Using the data below, count the lines where "computer" appears, and answer with the number alone.

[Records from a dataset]

>>>

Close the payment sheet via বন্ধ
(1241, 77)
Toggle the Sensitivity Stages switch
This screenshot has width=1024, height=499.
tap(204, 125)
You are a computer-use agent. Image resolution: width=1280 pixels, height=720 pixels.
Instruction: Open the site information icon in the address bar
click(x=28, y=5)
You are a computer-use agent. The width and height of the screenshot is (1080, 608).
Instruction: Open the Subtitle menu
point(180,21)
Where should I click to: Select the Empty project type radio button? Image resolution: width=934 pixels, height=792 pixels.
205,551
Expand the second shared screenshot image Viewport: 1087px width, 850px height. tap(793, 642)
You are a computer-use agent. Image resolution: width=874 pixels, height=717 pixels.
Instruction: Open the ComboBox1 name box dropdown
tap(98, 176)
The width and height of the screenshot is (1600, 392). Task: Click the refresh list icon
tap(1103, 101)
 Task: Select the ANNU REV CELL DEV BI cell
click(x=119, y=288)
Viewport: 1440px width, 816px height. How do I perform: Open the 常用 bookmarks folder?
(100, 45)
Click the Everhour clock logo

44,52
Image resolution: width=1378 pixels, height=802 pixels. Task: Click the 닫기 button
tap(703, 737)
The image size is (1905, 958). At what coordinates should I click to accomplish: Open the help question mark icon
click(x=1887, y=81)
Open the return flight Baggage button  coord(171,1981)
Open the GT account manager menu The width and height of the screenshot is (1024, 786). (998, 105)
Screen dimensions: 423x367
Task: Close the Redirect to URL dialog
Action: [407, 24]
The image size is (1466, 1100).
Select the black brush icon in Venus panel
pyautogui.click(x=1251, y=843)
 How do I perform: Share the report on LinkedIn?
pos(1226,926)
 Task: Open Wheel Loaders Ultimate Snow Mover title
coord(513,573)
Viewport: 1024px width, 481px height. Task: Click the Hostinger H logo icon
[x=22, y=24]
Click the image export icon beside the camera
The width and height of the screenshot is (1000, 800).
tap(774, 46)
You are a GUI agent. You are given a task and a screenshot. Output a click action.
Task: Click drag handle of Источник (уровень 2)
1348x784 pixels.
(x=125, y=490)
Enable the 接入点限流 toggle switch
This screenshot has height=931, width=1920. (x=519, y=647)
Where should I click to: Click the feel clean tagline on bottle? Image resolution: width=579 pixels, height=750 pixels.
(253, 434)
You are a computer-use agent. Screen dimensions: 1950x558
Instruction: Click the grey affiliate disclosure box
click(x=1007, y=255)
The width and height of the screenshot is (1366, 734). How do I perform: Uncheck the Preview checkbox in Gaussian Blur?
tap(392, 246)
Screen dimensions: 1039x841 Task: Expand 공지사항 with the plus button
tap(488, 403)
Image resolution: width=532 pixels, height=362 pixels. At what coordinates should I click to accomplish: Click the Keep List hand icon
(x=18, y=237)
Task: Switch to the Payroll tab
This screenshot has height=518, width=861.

<<<

* **Solution**: 4